When a military officer in any branch of service is commissioned in the United States, the last three words of the oath are “ … so help me God.” The same is true for an enlisted soldier in the Army, Navy, Marines or our Air Force – the oath ends, “so help me God.” So what evil worm has infiltrated our Department of Justice where the Civil Rights Division of those who keep our country strong has just descended on the sheriff of Bossier Parish in northwest Louisiana?
Julian Whittington, a progressive sheriff who has served the department in some capacity for the last 26 years and today manages over 300 employees and a budget of $30 million, oversees three jails and two youth programs, among other things, right outside of Shreveport. The youth programs, one for troubled youth and another called the Young Marines, have graduated over 1,000 kids since 2002 and only a scant few of those graduates have been inside one of the jails.
Recently the sheriff got a letter from the Department of Justice informing him that $30,000 of Federal monies would be withheld unless he, the sheriff, sent a letter to Washington avowing that there would be no longer be any prayer, religious activities, proselytization, and that the word “God” would cease to be mentioned at any time. “We were informed that these are unacceptable, inherently religious activities and the Department of Justice would not be able to fund the programs,” he told reporters.
It seems our DOJ doesn’t know much about Louisiana or, more particularly, Sheriff Julian Whittington. “I flat said, ‘It’s not going to happen,” he told Fox News recently. “Enough is enough!
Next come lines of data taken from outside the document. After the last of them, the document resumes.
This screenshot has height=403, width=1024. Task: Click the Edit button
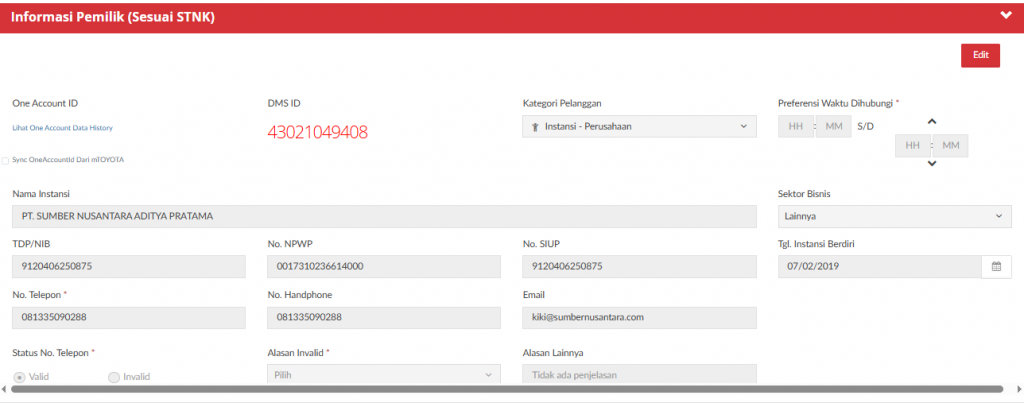[980, 55]
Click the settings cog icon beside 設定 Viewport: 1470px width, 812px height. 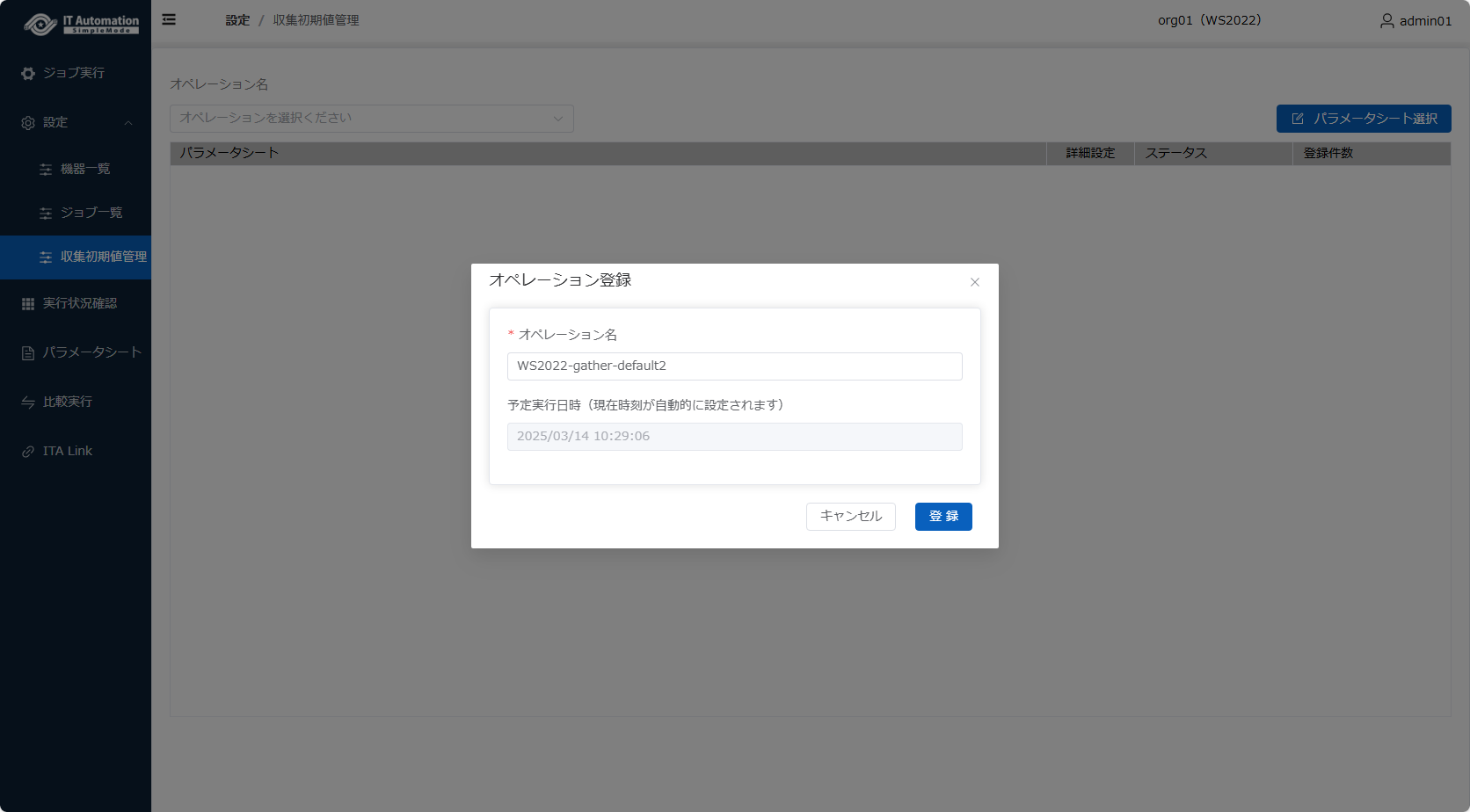tap(28, 123)
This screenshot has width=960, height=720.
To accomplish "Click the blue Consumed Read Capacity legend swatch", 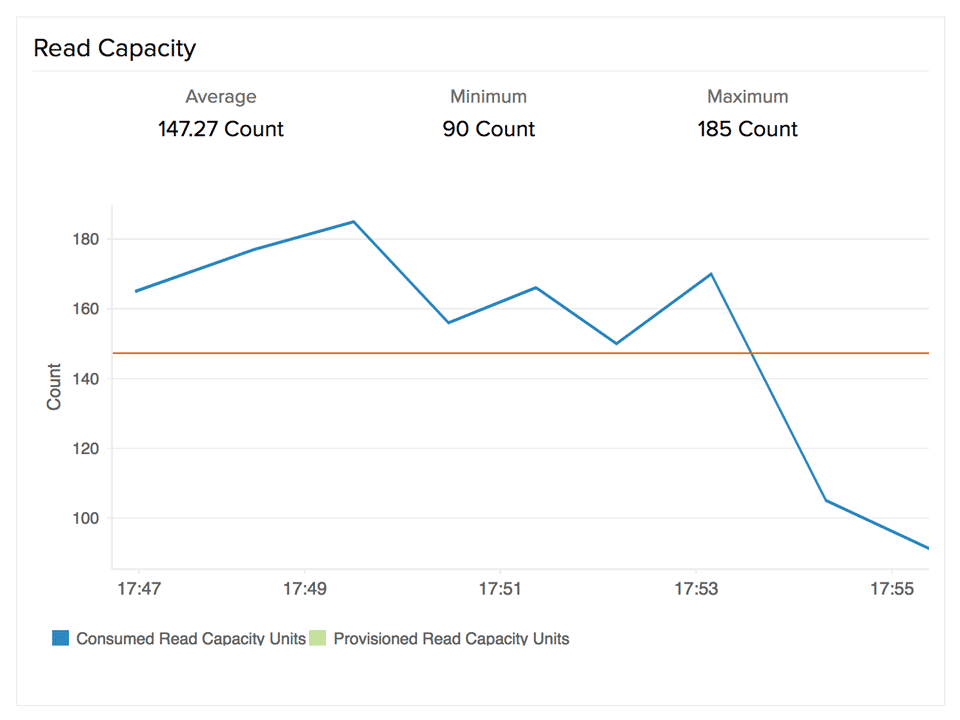I will 61,638.
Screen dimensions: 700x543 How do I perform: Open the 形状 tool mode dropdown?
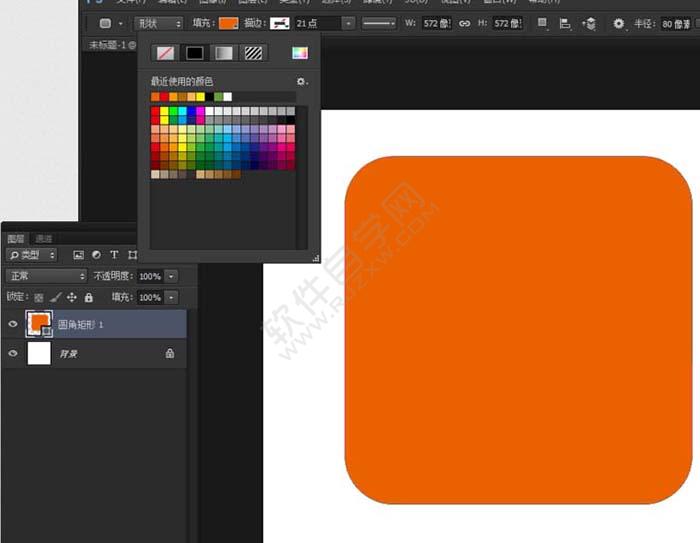tap(160, 23)
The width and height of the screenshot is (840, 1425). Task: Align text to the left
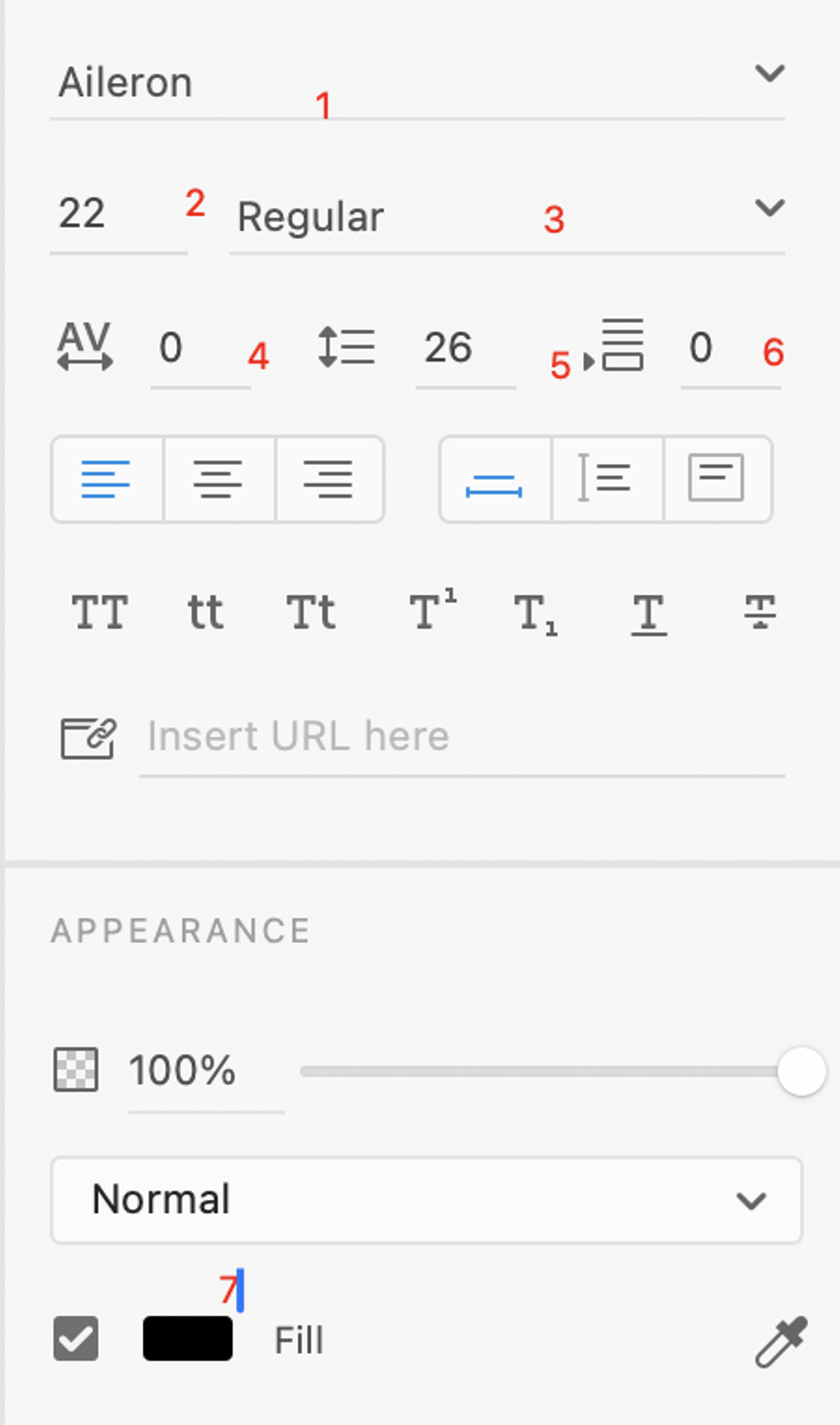106,479
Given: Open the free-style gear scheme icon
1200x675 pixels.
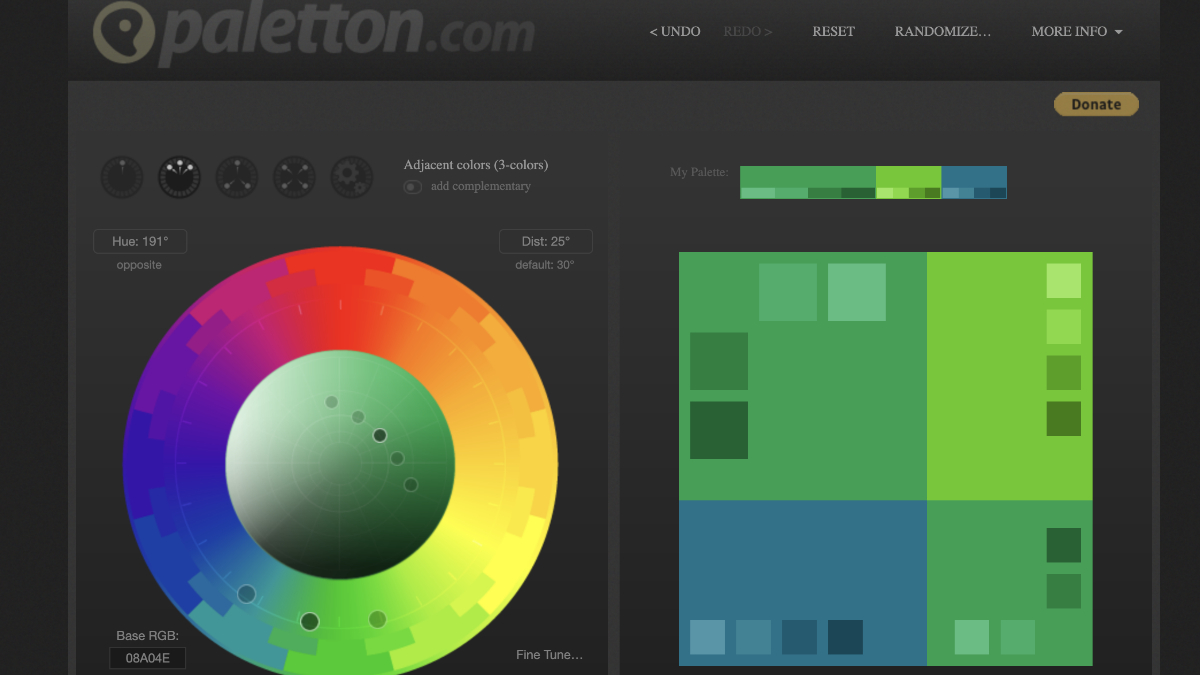Looking at the screenshot, I should tap(352, 177).
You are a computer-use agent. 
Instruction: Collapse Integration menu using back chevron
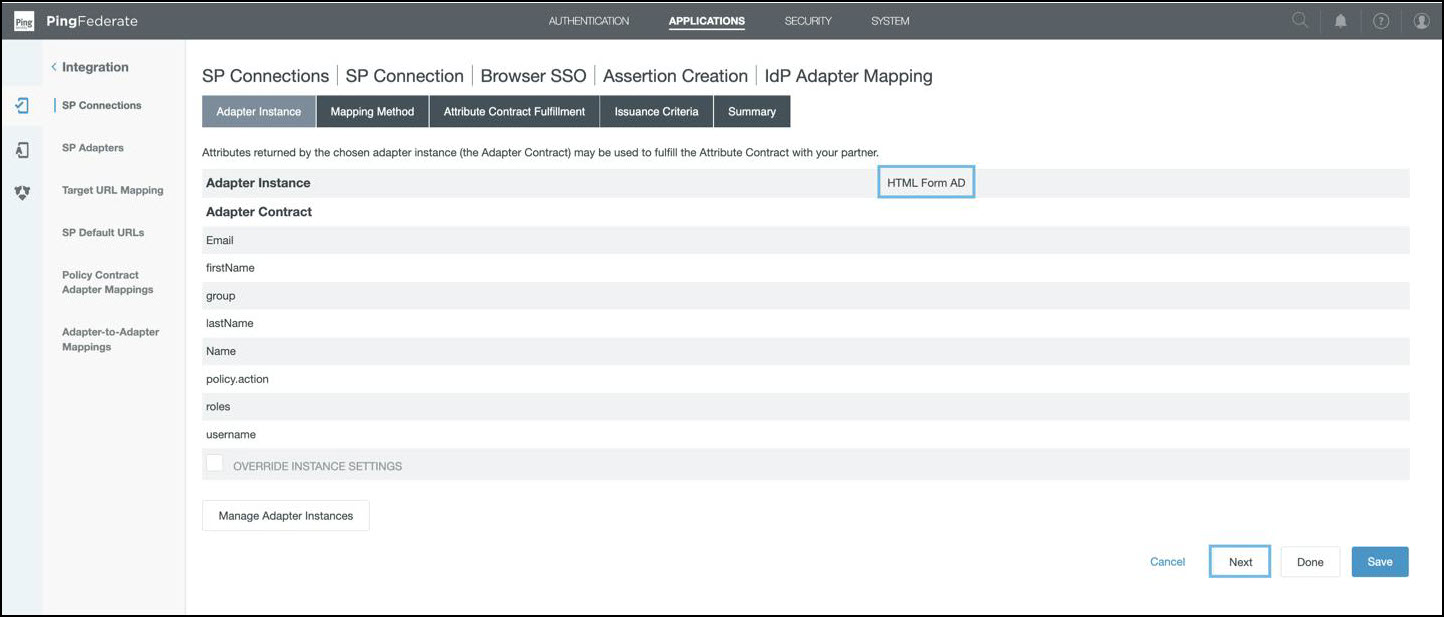(54, 67)
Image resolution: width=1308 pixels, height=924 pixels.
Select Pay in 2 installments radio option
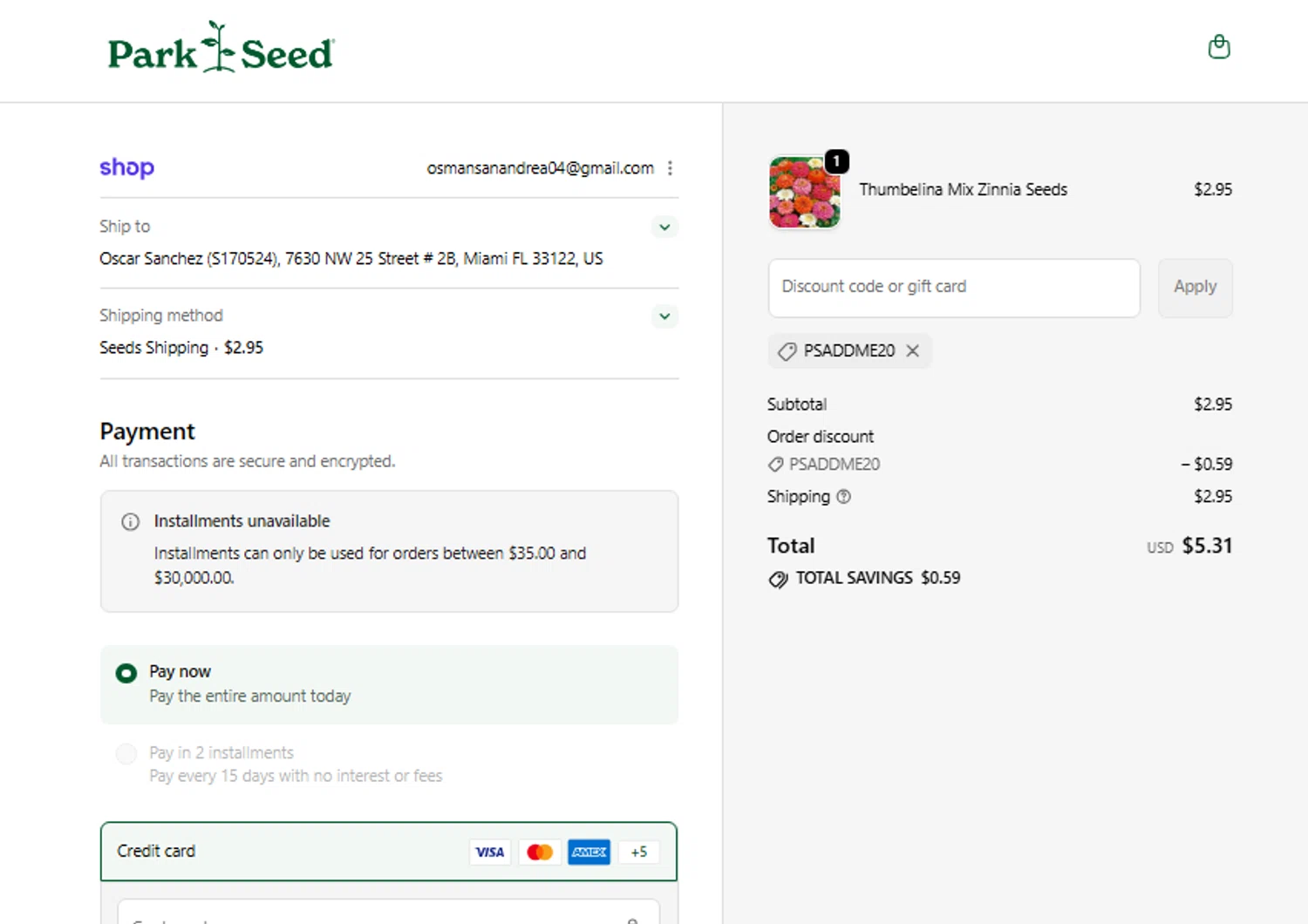click(x=126, y=753)
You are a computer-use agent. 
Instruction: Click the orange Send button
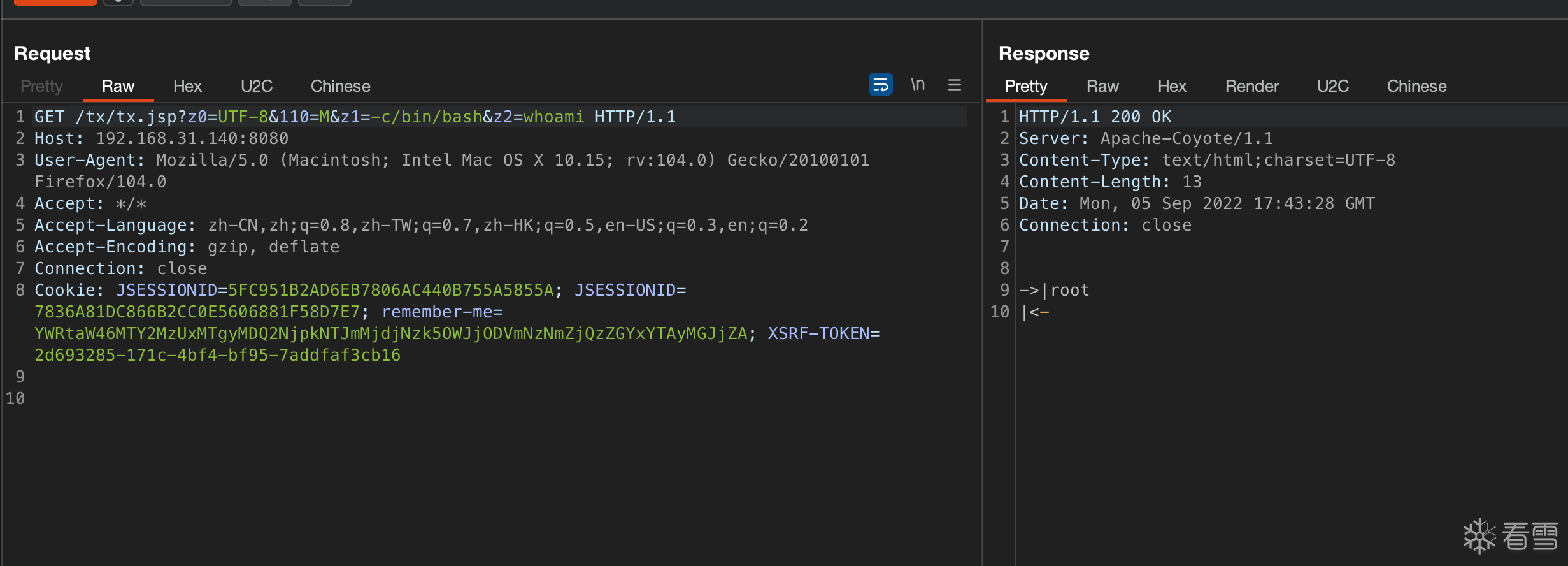click(x=55, y=3)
This is the United States of America – and the idea that the mere mention of God or voluntary prayer is prohibited is ridiculous … As Sheriff of Bossier Parish, I will never sign the requested letter preventing these ‘inherently religious activities’ from being part of our program.”
So just what is the Young Marines’ oath: “From this day forward, I sincerely promise, I will set an example for all other youth to follow and I shall never do anything that would bring disgrace or dishonor upon God, my Country and its flag, my parents, myself or the Young Marines. These I will honor and respect in a manner that will reflect credit upon them and myself. Semper Fidelis.”
Meetings of the Young Marines always begun with a voluntary prayer by a member or a moment of silence. It has been this way for the last 12 years. But the DOJ also took exception to one of five “elements” in the Young Marines Creed which includes the pledge, “Keep myself clean in mind by attending the church of my faith.”
The sheriff is angry and hurt. “Right here in good, old Bossier Parish, Louisiana in the United States of America – something as basic as voluntary prayer and the mere mention of God is offensive and prohibited (by the government)? “The money is not the issue,” he told Fox News. “It’s the principle of the matter. What is going on here? Who is dictating what can or can’t be said in Bossier Parish?”
Congressman John Fleming, R-La., can’t believe it, either. “There is a very wide effort coming out of the administration that seeks to stamp out freedom of expressions – particularly religion and especially freedom of Christian expression,” he fumed. “They are willing to throw the youth overboard and remove the funding just in the name of making this an atheist, agnostic, secular organization.”
“They (DOJ) don’t want anything to have any sort of religious support – even down to prayer,” Rep. Fleming said. “It’s sad and it’s inconsistent with the intentions of the framers of the Constitution.”
Louisiana Gov. Bobby Jindal – increasingly popular on the national stage -- has received a letter from the sheriff but has not made a public comment. In his letter to the governor, Sheriff Whittington minced few words. “This is an appalling situation where someone at the Department of Justice, Office of Civil Rights in Washington, D.C. could, would and did go to great lengths to prevent even the mere mention of God in any way to the youth in these programs,” he wrote. Whittington was quite candid about the government’s alleged “aggression and infringement of our religious freedoms.”
The Department of Justice did not respond to the Fox News reports but in Wednesday editions of the Washington Times, it seemed as though somebody in D.C. was having second thoughts. An e-mail from the Office of Programs within the DOJ read, “The Office of Justice Programs found the Bossier Parish Sheriff’s Office’s Youth Diversion Program compliant, and therefore eligible for the grant. Whether or not the program receives the grant funding is decided by Louisiana Commission on Law Enforcement, the state administering agency for the OJP Juvenile Accountability Block Grant program.”
Perhaps things will work out. But, whoa, not according to the sheriff. “There’s nothing to work out. This is our plan and we aren’t going to compromise,” he said. “We hope they understand our position because it’s not up for debate. This is how we will do our program.”
“I don’t work for people in Washington. I work for the people of Bossier Parish and the majority of people in Bossier feel the same as I do. What we are asking for is certainly not infringing or forcing anyone to do anything. We are not lining people up against a wall and forcing them to pray. It has always been a volunteer led prayer.”
“It’s not going to happen. Enough is enough.” He should have added, “so help me God.”